**Given task**: Please repeat the lines exactly, starting with the line that contains "You are a GUI" and going on through the line that contains "click(x=223, y=133)", leaving the pictures out of your answer.

**Given records**:
------------------------------------------------

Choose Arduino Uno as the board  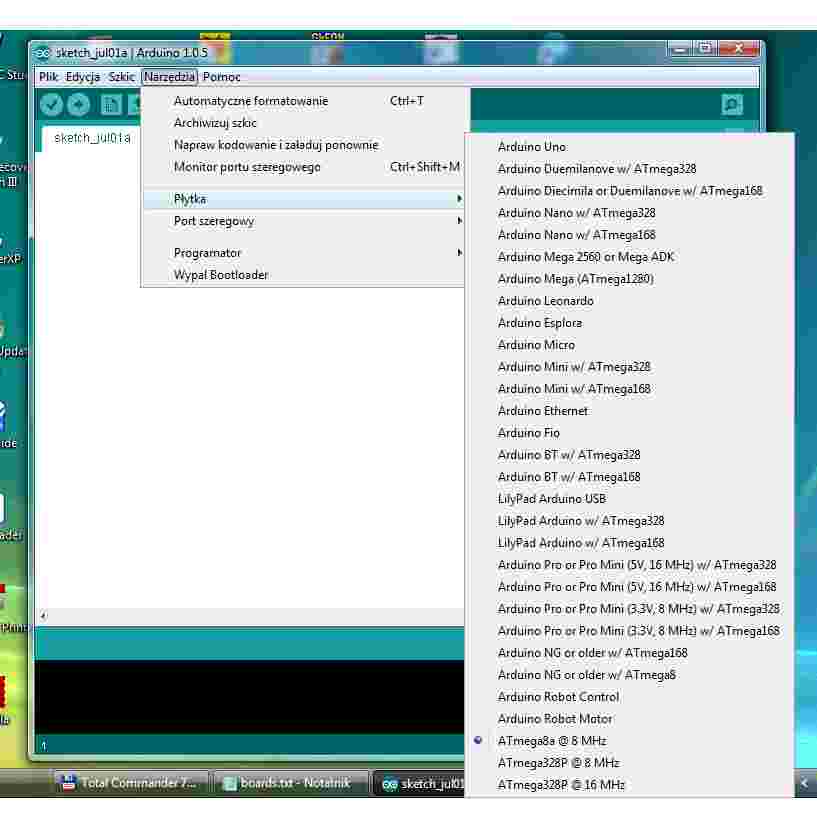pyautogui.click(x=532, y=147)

------------------------------------------------

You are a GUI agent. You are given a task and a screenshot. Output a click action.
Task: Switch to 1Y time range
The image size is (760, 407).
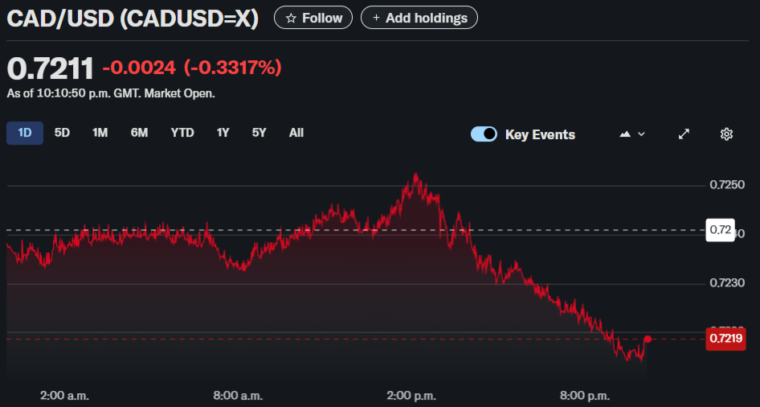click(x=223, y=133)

------------------------------------------------

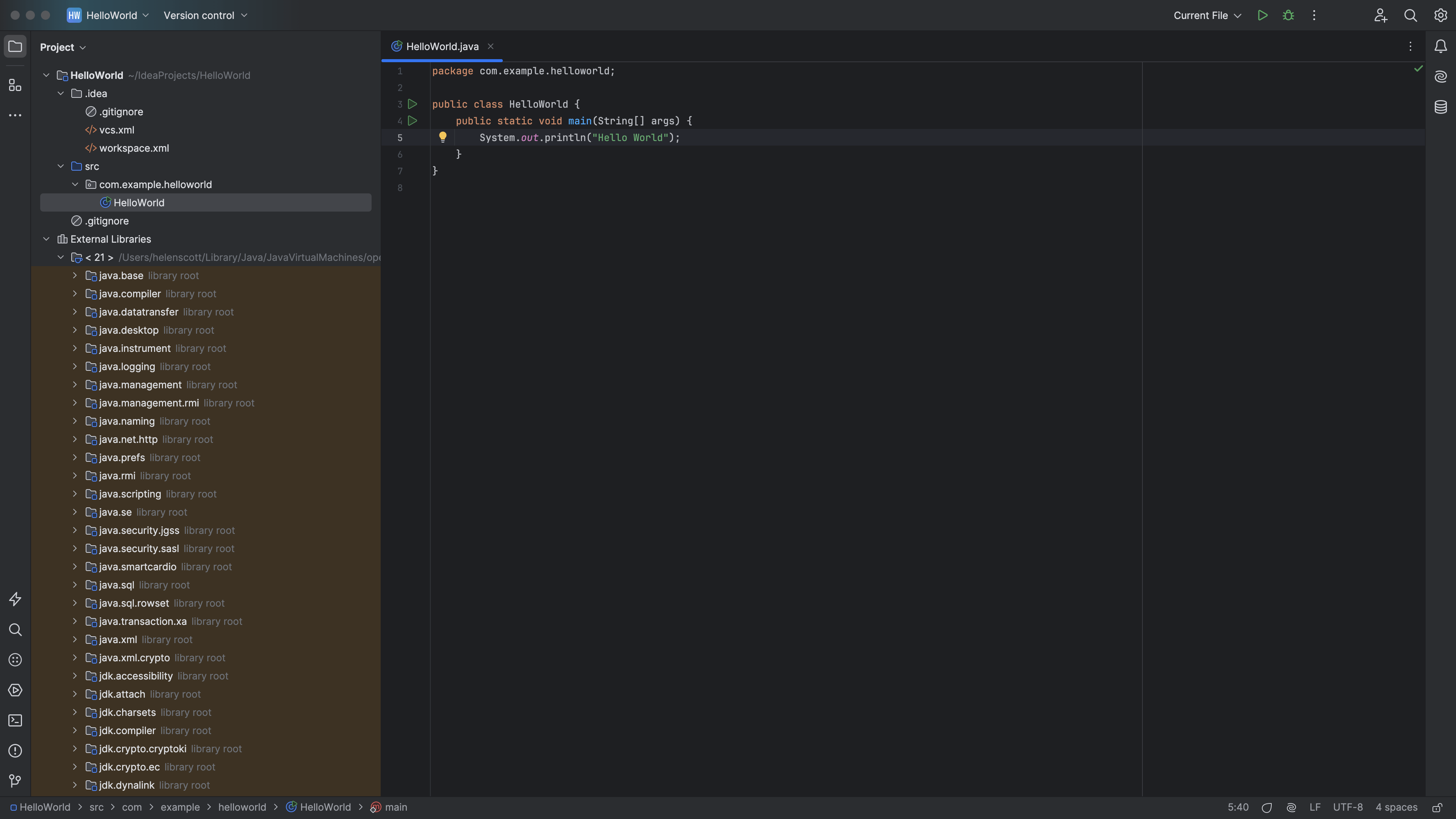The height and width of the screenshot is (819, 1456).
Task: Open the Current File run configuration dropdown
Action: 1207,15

------------------------------------------------

**Result of the task**:
You are a GUI agent. You are given a task and a screenshot. Output a click action.
Task: Switch to 1Y time range
The image size is (760, 407).
click(x=223, y=133)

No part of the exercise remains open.